私は4年ほど前から毎期1〜2科目ずつ受講しています.
ユーゴのことはしっかり考えたことがなかったので,また
そういうトピックを扱う講義があったら参加したいと思い
ます.

今年は面接授業には出ませんが,ラジオの「第三世界の
政治」を聞いています.これは出色ですね.毎回ゲストとの
トークで,全然教科書を読みません.たびたび「私が印刷
教材を読み上げることには意義を認めません」と,多くの
先生に対してかなり強烈なメッセージを発しています.
それはともかく,この「第三世界の政治」は中東の大事件
の場面に居合わせた方を毎回ゲストに招いているので,
とてもリアルですし,聞いていて退屈しません.欲を言えば
ゲストがいずれも日本人(中東研究者やマスコミの駐在
員だった方)ですが,イスラエル人やエジプト人が何人か
出てもらえると,もっと深みが出るかな,と思います.ただ
テレビなら映像を見ながら字幕で日本語訳が使えます
が,ラジオではその点難しいですね.

投稿: Globe | 2005.05.16 01:37

Globe さん、はじめまして(^^)。
「第三世界の政治」私も聞いています。あれはほんと、おもしろいですよね。「サダトさんはロミオをやってみたかったのか」とか、笑ってしまいました。サダトさんに興味をもったので、通信指導課題はサダトさんのことを調べて書こうかな、なんて思っています。
テレビの「国際政治」も視聴しています。こちらもおもしろいです。千田先生の話では、高橋先生は、録画・録音されていないようなところだと、もっとおもしろい人だそうです。放送を聞いていてもユーモア感覚のある人だな、と思いますが、冗談とかがもっと出てくるそうで、生で講義を受ける機会があればいいのにな、と思います。

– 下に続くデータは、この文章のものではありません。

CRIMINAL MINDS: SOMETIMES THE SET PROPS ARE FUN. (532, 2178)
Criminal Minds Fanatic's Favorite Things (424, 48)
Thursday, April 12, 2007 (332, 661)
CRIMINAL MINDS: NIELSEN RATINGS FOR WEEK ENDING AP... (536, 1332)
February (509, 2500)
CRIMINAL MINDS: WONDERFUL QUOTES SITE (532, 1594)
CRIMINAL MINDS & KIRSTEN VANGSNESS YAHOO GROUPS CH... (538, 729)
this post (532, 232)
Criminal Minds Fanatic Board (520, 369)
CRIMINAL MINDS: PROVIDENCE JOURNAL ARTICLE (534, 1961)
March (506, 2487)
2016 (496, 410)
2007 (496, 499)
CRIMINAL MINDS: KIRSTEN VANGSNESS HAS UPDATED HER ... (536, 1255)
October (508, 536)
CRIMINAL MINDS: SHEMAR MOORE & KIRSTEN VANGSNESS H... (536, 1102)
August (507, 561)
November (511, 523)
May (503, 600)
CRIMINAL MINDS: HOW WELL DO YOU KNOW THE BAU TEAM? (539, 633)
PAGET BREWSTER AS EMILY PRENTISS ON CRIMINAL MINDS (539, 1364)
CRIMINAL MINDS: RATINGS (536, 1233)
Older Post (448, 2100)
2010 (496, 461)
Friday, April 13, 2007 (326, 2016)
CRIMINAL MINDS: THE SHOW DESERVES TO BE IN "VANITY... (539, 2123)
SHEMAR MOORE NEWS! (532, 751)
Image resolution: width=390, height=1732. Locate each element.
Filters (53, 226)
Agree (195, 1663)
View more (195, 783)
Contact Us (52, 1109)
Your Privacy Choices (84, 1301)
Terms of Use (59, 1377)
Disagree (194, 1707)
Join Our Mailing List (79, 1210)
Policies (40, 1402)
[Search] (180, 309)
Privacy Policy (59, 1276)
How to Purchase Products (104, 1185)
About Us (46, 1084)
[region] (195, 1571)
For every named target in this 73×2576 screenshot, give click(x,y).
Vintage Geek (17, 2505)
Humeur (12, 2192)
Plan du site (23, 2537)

投稿: じゃりんこ | 2005.05.16 16:49

suicide bombingって言う方が一般的では?

基本的に旅行以外英語で会話することないので、学習意欲をどう保つかというのが大問題です。
あいつに昨日言い負かされたから、今日は少しボキャブラリーをにわか勉強して臨むとかできないすしね。
CNNとか映画とか、なかなか意欲を持ち続けて見ることは難しいし、本もなかなか読めない。

レッスンをなんとか続けていることぐらいですかね。英語。

ユーゴスラビアに関しては、セルビア人の英語講師にも習いましたね。
すごくスタイルよくて、美人で格好良かった。おまけに数カ国語駆使するというすごい才女でしたね。
私がキリル文字が少しわかるので、とても喜んでくれました。
戦争とか政治とかは結局聞けずでした。

惜しむらくは、結婚してどこかに行ってしまったこと。

投稿: はなまち | 2005.09.12 13:38

はなまちさん、
おっしゃるとおり、kamikaze は一般的ではないだろうと思います。
私は毎日英語を使う環境にいますが、かえって勉強しなくなってしまいました(^^;)。
でも戦争でも政治でもその国の人と話したいことがあれば、言葉を学ぼうという意欲にはつながりますね。それでも具体的な行動を続けるのは簡単ではないですね。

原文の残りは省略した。